• TASK MATERIAL:
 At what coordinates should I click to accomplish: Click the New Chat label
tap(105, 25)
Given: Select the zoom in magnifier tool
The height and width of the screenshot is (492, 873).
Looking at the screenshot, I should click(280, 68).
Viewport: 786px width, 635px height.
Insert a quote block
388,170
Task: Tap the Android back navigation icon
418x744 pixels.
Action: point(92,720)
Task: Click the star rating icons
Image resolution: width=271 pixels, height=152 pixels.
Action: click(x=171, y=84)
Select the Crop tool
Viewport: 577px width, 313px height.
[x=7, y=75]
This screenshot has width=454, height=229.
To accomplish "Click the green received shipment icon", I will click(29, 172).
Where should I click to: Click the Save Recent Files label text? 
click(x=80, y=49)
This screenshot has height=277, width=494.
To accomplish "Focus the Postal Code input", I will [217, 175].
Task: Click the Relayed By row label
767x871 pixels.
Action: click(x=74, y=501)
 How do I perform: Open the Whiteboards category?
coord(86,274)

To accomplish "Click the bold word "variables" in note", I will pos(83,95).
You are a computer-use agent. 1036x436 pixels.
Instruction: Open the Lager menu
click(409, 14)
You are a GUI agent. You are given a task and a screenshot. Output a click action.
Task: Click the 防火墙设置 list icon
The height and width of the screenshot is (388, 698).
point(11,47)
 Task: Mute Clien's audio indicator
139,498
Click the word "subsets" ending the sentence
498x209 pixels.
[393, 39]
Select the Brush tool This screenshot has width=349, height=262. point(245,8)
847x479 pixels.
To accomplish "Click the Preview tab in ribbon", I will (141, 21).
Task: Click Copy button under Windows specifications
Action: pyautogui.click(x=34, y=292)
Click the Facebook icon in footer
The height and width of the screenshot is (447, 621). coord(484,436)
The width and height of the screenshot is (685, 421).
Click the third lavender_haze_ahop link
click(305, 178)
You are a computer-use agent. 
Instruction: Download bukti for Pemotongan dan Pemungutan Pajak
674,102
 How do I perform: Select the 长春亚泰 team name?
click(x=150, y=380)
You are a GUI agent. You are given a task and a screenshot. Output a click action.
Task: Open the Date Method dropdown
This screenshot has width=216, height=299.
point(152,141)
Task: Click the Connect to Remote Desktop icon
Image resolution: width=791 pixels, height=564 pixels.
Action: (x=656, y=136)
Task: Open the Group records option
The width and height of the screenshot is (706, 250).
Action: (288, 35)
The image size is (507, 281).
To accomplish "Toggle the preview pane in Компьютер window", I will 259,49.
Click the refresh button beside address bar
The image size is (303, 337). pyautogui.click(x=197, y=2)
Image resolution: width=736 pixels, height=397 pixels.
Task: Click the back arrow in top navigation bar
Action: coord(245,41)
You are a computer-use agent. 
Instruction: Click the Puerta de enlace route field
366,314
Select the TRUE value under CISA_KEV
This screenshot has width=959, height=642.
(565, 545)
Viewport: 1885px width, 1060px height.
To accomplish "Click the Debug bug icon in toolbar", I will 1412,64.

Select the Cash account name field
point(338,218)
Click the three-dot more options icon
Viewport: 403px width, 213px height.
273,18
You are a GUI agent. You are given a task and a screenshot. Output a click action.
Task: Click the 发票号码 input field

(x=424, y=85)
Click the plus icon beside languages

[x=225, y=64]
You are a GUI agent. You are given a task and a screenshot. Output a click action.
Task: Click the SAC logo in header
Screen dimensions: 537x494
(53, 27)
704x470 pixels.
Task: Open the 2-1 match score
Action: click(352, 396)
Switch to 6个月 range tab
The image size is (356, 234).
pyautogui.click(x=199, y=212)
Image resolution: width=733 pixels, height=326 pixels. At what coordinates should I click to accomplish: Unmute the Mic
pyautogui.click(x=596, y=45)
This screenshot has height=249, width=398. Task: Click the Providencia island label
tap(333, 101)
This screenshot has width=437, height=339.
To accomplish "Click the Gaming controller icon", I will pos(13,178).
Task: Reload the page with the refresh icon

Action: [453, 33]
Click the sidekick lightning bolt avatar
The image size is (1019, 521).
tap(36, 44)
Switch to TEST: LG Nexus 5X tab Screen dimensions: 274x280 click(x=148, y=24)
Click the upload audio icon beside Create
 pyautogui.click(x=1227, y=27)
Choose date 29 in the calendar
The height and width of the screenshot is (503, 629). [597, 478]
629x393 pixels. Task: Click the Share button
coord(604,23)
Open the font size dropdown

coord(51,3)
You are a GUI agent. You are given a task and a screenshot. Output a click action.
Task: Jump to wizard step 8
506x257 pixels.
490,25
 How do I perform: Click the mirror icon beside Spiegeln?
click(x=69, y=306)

• YOUR TASK:
This exercise asks for every line of the records to be repeated exactly.

• ANSWER AREA:
 At what coordinates should I click to accomplish: Click the New Chat label
tap(105, 25)
Given: Select the zoom in magnifier tool
The height and width of the screenshot is (492, 873).
Looking at the screenshot, I should click(280, 68).
Viewport: 786px width, 635px height.
Insert a quote block
388,170
Task: Tap the Android back navigation icon
418x744 pixels.
Action: point(92,720)
Task: Click the star rating icons
Image resolution: width=271 pixels, height=152 pixels.
Action: click(x=171, y=84)
Select the Crop tool
Viewport: 577px width, 313px height.
[x=7, y=75]
This screenshot has width=454, height=229.
To accomplish "Click the green received shipment icon", I will click(29, 172).
Where should I click to: Click the Save Recent Files label text? 
click(x=80, y=49)
This screenshot has height=277, width=494.
To accomplish "Focus the Postal Code input", I will [217, 175].
Task: Click the Relayed By row label
767x871 pixels.
Action: click(x=74, y=501)
 How do I perform: Open the Whiteboards category?
coord(86,274)

To accomplish "Click the bold word "variables" in note", I will pos(83,95).
You are a computer-use agent. 1036x436 pixels.
Instruction: Open the Lager menu
click(409, 14)
You are a GUI agent. You are given a task and a screenshot. Output a click action.
Task: Click the 防火墙设置 list icon
The height and width of the screenshot is (388, 698).
point(11,47)
 Task: Mute Clien's audio indicator
139,498
Click the word "subsets" ending the sentence
498x209 pixels.
[393, 39]
Select the Brush tool This screenshot has width=349, height=262. point(245,8)
847x479 pixels.
To accomplish "Click the Preview tab in ribbon", I will (141, 21).
Task: Click Copy button under Windows specifications
Action: pyautogui.click(x=34, y=292)
Click the Facebook icon in footer
The height and width of the screenshot is (447, 621). coord(484,436)
The width and height of the screenshot is (685, 421).
Click the third lavender_haze_ahop link
click(305, 178)
You are a computer-use agent. 
Instruction: Download bukti for Pemotongan dan Pemungutan Pajak
674,102
 How do I perform: Select the 长春亚泰 team name?
click(x=150, y=380)
You are a GUI agent. You are given a task and a screenshot. Output a click action.
Task: Open the Date Method dropdown
This screenshot has width=216, height=299.
point(152,141)
Task: Click the Connect to Remote Desktop icon
Image resolution: width=791 pixels, height=564 pixels.
Action: (x=656, y=136)
Task: Open the Group records option
The width and height of the screenshot is (706, 250).
Action: (288, 35)
The image size is (507, 281).
To accomplish "Toggle the preview pane in Компьютер window", I will 259,49.
Click the refresh button beside address bar
The image size is (303, 337). pyautogui.click(x=197, y=2)
Image resolution: width=736 pixels, height=397 pixels.
Task: Click the back arrow in top navigation bar
Action: coord(245,41)
You are a computer-use agent. 
Instruction: Click the Puerta de enlace route field
366,314
Select the TRUE value under CISA_KEV
This screenshot has width=959, height=642.
(565, 545)
Viewport: 1885px width, 1060px height.
To accomplish "Click the Debug bug icon in toolbar", I will 1412,64.

Select the Cash account name field
point(338,218)
Click the three-dot more options icon
Viewport: 403px width, 213px height.
273,18
You are a GUI agent. You are given a task and a screenshot. Output a click action.
Task: Click the 发票号码 input field

(x=424, y=85)
Click the plus icon beside languages

[x=225, y=64]
You are a GUI agent. You are given a task and a screenshot. Output a click action.
Task: Click the SAC logo in header
Screen dimensions: 537x494
(53, 27)
704x470 pixels.
Task: Open the 2-1 match score
Action: click(352, 396)
Switch to 6个月 range tab
The image size is (356, 234).
pyautogui.click(x=199, y=212)
Image resolution: width=733 pixels, height=326 pixels. At what coordinates should I click to accomplish: Unmute the Mic
pyautogui.click(x=596, y=45)
This screenshot has height=249, width=398. Task: Click the Providencia island label
tap(333, 101)
This screenshot has width=437, height=339.
To accomplish "Click the Gaming controller icon", I will pos(13,178).
Task: Reload the page with the refresh icon

Action: [453, 33]
Click the sidekick lightning bolt avatar
The image size is (1019, 521).
tap(36, 44)
Switch to TEST: LG Nexus 5X tab Screen dimensions: 274x280 click(x=148, y=24)
Click the upload audio icon beside Create
 pyautogui.click(x=1227, y=27)
Choose date 29 in the calendar
The height and width of the screenshot is (503, 629). [597, 478]
629x393 pixels. Task: Click the Share button
coord(604,23)
Open the font size dropdown

coord(51,3)
You are a GUI agent. You are given a task and a screenshot. Output a click action.
Task: Jump to wizard step 8
506x257 pixels.
490,25
 How do I perform: Click the mirror icon beside Spiegeln?
click(x=69, y=306)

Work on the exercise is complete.